Different roles in a team and why defining them is the only real management job

The different roles in a team determine almost everything about how that team performs.

Not culture. Not talent. Not tools. If the roles are clear, the team can function through personnel changes, bad weeks, and hard decisions. If the roles are blurry, you can have talented people and still produce nothing, because nobody knows who is accountable for what.

I have been running teams long enough to know that most performance problems are actually role problems wearing a different costume. The person who is dropping the ball is often not failing because of effort or skill. They are failing because nobody told them clearly what the ball was, whether they were supposed to catch it, and what catching it actually looks like.

That is fixable. It starts with getting serious about how you define the different roles in a team.

What team roles actually are

A team role is not a job title. A job title is what you call someone. A role is the specific set of outcomes a seat is accountable for.

The difference matters because titles travel between organizations and carry assumptions. A VP of Sales at one company owns a forty-person org, a strategic pricing function, and the entire enterprise pipeline. At another company, VP of Sales means the founder gave someone a title to avoid a raise. The title tells you nothing without the role underneath it.

A real role has three parts. First, a clear description of what the seat produces, not what it does. Not "manages the ad accounts" but "produces cost-per-lead at or below target for all active clients." Second, a small set of metrics that prove the seat is working, tied directly to what the seat produces. Third, a clear boundary that says where this seat stops and the next seat starts.

Without all three, you do not have a role. You have a vague area of responsibility that will be contested every time something goes wrong.

Gino Wickman and the EOS framework call this the Accountability Chart, and it is one of the cleanest tools I have seen for forcing this clarity. The Accountability Chart is not an org chart. An org chart shows hierarchy. The Accountability Chart shows who owns what outcome. Those are different questions and they produce very different conversations when you try to answer them honestly.

Defining team roles without the usual confusion

The most common failure when people try to define roles within a team is starting with the person rather than the seat.

You think about what Marcus does, and you write down a role description that maps to Marcus. The problem is that Marcus has been doing whatever needed to be done for three years. He has organically accumulated twelve responsibilities, six of which belong in other seats and two of which nobody should be doing at all. If you write his role description from his actual behavior, you preserve the confusion. You just give it a name.

The right starting point is the opposite. Ignore what the current person in the seat does. Ask what this seat needs to produce for the company to work. Then write the role. Then check whether the person currently in the seat is actually the right person for the role you just wrote.

This reorder is uncomfortable because it forces a real conversation about fit. But it produces role definitions that describe what the seat needs to do, not what the current occupant happened to absorb.

Two constraints help. Each seat should have a single person accountable for it. Shared accountability is no accountability. One seat, one owner. At Sneeze It, Bogdan owns operations. Janine owns finance and billing. Those seats do not overlap. Second, each seat should have five metrics or fewer. If you cannot describe a seat's health in five numbers, the seat is probably too broad.

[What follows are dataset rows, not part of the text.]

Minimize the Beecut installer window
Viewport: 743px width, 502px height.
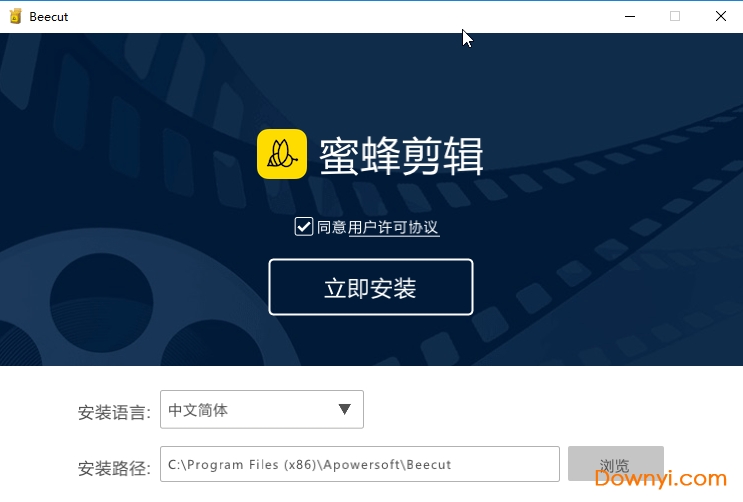[x=629, y=16]
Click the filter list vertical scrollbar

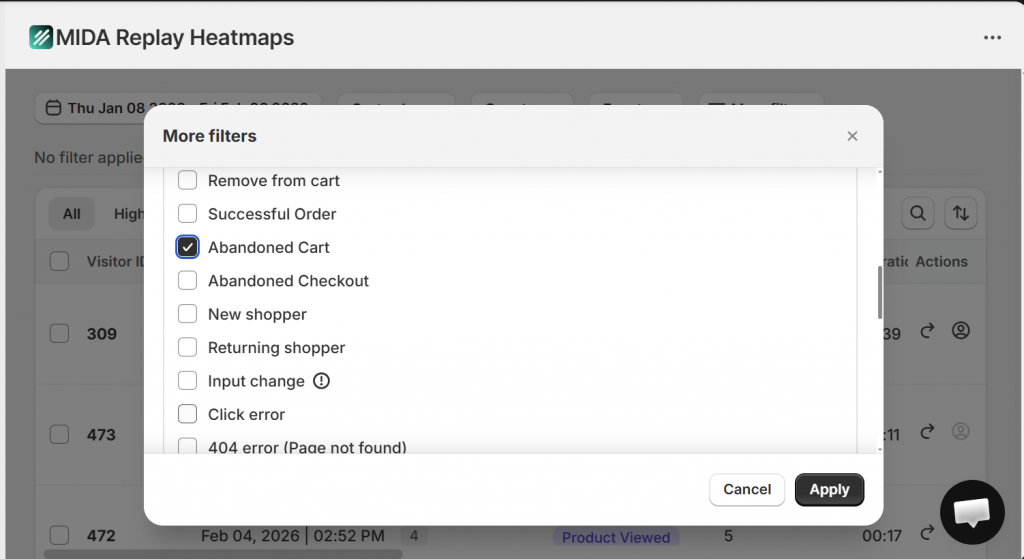coord(880,292)
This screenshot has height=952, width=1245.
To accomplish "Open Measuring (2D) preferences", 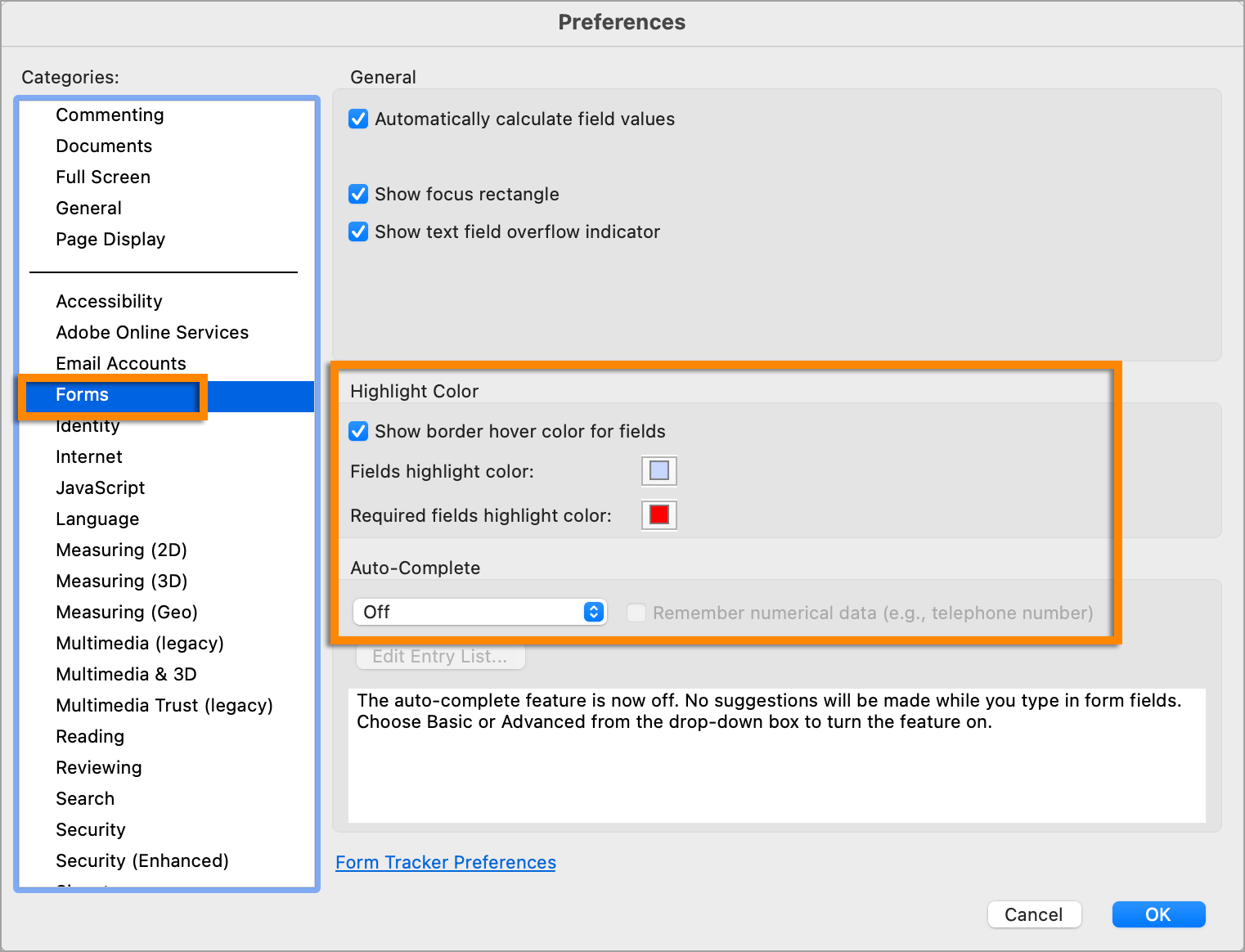I will coord(121,550).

The roles within a team that most small businesses get wrong

There are a few specific roles that small and mid-sized businesses consistently blur, and the blurring costs them more than almost anything else.

The first is the operator-versus-owner seat. In most small businesses, the founder sits in both seats simultaneously. They own the company and run it. This is unavoidable early. But the two seats have different purposes and different metrics, and treating them as one seat indefinitely means the company can never scale past the founder's personal bandwidth. The separation does not require hiring a CEO. It requires the founder to be explicit about when they are acting in the owner seat versus the operator seat, and to hold those roles to different accountabilities.

The second is the sales-versus-delivery boundary. In service businesses especially, this boundary gets blurry because salespeople often have deep domain knowledge and clients want to keep talking to them. But the person accountable for bringing in revenue and the person accountable for delivering on the revenue promise have fundamentally different jobs. When one person holds both, one of them will get deprioritized. Usually delivery suffers, because sales urgency is immediate and delivery consequences are slower. The fix is a clear handoff protocol at the point of sale, with a named person in each seat.

The third is the analyst-versus-decision-maker role. The person who has the data is not always the person who should be deciding what to do with it. Dash, our analytics agent at Sneeze It, produces ad performance data for every client account. Dash does not make strategic decisions about what to change. That goes up the chain. If Dash were also accountable for strategic outcomes, it would have an incentive to produce analysis that made its own decisions look good. Separating the two seats removes that distortion.

How AI agents fit into the different roles in a team

The cleanest upgrade I have made to thinking about team roles in the last two years is treating AI agents the same way I treat human seats.

Every agent on our team has a defined role with the same three components I described earlier: what it produces, what metrics prove it is working, and where its boundary stops. Radar, our chief of staff agent, owns daily operations, briefings, and calendar orchestration. Dirk owns agency sales pipeline. Pulse owns client retention intelligence. Arin manages the call center team through Slack.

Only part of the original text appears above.